I’ve had this dream for a while now, the beach with WiFi. Like most dreams (of the fantasy sort) it plays over and over in my head: the white sand, the palm trees, the sparkling sea, the little hut with a bar and an internet connection. It has become a caricature of itself. Impossibly perfect. Based on not one beach I’ve been to, but an airbrushed amalgam of many, many beaches, through time.
So I should've known better than be disappointed when I hit my first beach with WiFi in Tel Aviv. But I was, just a little. Drummers' Beach in Tel Aviv wasn’t reminiscent of the happy beach beloved by Elvis in Blue Hawaii, or the romantic one immortalised by Burt Lancaster and Deborah Kerr in From Here to Eternity. It was more evocative of those final scenes in Atonement, where WW2 soldier James McAvoy stumbles deliriously through the Dunkirk landings.
It was brillig – just before sunset on the last Friday (Sabbath) of the Jewish holiday season.
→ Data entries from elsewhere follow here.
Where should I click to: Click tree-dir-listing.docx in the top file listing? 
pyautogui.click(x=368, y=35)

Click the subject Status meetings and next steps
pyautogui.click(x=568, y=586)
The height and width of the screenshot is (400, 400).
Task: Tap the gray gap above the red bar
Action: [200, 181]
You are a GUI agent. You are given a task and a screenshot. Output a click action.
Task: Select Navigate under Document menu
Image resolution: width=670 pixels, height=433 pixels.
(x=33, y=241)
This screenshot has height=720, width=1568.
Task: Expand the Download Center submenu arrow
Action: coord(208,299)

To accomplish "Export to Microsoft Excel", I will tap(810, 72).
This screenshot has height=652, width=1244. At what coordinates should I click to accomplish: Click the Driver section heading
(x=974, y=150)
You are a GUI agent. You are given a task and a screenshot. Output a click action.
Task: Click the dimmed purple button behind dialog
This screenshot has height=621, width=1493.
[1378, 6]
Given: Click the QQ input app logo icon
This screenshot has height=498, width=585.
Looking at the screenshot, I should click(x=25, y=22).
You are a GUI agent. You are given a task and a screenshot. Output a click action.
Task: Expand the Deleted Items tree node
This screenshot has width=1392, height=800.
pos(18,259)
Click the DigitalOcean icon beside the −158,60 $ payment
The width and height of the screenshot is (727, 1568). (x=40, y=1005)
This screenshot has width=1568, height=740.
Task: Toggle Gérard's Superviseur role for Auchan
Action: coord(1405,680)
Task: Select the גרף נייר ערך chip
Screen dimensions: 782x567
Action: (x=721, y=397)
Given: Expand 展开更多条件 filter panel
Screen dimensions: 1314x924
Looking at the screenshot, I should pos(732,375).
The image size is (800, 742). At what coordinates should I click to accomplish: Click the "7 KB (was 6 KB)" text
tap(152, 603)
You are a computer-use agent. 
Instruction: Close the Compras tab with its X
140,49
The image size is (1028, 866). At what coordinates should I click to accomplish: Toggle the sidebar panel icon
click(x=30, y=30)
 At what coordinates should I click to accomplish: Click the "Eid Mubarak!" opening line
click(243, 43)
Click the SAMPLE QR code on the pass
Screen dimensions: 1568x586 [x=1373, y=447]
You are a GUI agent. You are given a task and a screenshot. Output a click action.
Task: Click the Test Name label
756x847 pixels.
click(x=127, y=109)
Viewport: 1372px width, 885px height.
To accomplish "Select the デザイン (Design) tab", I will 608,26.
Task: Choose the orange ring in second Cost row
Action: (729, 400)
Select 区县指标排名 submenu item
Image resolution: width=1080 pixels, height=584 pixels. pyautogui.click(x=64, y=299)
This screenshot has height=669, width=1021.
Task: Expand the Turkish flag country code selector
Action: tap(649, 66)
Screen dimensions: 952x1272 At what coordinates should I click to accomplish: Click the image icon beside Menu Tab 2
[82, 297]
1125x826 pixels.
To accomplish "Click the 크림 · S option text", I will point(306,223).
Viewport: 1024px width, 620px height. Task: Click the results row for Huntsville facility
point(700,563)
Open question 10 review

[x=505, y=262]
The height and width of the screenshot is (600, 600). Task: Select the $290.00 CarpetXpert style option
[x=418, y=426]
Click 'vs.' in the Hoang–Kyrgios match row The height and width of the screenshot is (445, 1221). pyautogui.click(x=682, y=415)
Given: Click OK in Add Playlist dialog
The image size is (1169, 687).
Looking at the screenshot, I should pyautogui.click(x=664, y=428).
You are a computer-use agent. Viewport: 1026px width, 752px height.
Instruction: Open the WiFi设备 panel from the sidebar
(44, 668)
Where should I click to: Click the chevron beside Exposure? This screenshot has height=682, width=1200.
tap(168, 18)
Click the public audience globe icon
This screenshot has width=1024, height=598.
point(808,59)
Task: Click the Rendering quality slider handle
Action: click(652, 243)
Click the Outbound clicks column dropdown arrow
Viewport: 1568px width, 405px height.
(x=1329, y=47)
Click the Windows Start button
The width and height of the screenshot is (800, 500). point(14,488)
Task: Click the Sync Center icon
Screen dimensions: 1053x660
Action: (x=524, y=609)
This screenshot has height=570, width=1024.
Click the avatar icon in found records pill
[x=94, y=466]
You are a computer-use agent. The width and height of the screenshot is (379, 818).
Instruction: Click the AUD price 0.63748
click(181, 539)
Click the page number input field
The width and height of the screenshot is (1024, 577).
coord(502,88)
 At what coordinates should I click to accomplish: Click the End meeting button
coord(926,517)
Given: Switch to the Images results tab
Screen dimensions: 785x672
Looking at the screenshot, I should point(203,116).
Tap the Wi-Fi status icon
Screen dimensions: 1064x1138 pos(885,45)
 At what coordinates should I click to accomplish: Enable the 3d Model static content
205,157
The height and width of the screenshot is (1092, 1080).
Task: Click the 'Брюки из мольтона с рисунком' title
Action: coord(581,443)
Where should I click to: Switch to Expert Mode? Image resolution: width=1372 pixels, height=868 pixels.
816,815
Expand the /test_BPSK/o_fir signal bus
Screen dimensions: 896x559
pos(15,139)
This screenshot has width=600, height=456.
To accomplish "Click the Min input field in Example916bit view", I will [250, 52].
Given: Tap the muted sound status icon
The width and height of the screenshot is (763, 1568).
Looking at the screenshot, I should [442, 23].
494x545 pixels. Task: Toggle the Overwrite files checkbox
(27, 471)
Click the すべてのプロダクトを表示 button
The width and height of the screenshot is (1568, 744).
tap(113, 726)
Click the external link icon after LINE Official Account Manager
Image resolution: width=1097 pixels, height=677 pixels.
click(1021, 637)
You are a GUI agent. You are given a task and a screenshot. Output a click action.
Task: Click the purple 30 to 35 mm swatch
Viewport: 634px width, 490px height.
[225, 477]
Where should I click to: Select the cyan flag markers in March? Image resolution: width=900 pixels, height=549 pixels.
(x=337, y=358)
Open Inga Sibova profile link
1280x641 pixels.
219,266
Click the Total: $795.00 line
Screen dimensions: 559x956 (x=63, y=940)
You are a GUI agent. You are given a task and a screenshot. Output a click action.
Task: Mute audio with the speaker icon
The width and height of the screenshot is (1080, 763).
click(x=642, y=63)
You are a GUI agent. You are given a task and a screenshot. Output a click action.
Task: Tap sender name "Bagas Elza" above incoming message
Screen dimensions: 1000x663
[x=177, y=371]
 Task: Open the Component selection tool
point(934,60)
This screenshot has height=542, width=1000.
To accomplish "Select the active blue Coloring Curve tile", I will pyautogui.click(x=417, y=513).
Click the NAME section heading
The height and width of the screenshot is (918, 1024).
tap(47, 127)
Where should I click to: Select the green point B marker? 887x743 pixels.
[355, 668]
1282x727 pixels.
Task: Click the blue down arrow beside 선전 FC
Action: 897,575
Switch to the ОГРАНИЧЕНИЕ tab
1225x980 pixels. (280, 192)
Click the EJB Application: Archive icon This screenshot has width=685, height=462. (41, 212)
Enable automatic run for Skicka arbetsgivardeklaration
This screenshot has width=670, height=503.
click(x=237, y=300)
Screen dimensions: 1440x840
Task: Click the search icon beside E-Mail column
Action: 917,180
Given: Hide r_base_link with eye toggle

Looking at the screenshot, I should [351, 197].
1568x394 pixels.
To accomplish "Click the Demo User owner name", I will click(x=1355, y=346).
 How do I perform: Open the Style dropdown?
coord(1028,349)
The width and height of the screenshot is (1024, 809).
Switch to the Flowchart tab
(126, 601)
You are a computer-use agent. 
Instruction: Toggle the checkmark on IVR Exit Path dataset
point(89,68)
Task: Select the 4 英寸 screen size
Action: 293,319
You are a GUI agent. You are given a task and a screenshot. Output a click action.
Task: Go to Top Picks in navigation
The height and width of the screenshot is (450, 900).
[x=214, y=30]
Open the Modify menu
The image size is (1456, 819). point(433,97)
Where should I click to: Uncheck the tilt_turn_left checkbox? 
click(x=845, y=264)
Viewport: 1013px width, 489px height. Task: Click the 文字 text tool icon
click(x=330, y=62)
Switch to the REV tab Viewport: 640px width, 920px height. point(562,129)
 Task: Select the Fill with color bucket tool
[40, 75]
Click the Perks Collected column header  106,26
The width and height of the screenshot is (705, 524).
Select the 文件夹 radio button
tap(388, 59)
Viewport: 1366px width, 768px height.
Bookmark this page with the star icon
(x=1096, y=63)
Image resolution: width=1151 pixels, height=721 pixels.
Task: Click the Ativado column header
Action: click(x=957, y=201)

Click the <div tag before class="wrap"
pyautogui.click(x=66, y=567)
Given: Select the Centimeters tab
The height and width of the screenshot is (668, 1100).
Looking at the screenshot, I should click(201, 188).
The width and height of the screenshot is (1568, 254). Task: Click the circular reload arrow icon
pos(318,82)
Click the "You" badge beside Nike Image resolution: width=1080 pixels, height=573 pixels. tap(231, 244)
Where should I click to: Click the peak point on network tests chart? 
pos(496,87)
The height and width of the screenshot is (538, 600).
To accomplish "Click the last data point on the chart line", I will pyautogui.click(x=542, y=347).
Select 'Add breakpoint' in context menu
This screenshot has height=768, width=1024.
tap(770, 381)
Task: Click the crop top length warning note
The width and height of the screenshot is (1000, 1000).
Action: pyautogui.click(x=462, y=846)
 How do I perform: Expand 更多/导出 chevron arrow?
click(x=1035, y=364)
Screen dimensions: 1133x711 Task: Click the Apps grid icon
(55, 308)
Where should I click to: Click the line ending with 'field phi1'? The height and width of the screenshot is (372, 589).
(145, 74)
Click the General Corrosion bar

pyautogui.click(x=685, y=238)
Entire families where gyring and gimbling. Holes were being dug. Sand castles were being built; others were being trampled upon. Small children tumbled in and out of the waves. Babies cried while women drank and men played backgammon.
In the midst of the chaos swung the sign of the Blue Bird Beach Bar, a bit like the pub sign in the opening scene to An American Werewolf in London or, possibly, Sean of the Dead. I asked the waitress if they had wireless internet and she said yes. But it was clear there was nobody using it.
Blue Bird Beach Bar is part of the Israel Surf Club (note: the website is in Hebrew but gives phone numbers and an English email address). It currently opens 24 hours a day, seven days a week (though apparently there's some closure in the early hours December - February). They serve a comprehensive bar menu along with cocktails, beer, wine, spirits and soft drinks.The bar is just off the Shlomo Lahat Promenade, on Drummers' - aka Banana - Beach, south Tel Aviv.
I would recommend this beach bar with WiFi but only very early in the morning, and definitely not on the last Friday of Sukkot (note: the first shot above looks serenely calm because it taken on a re-visit).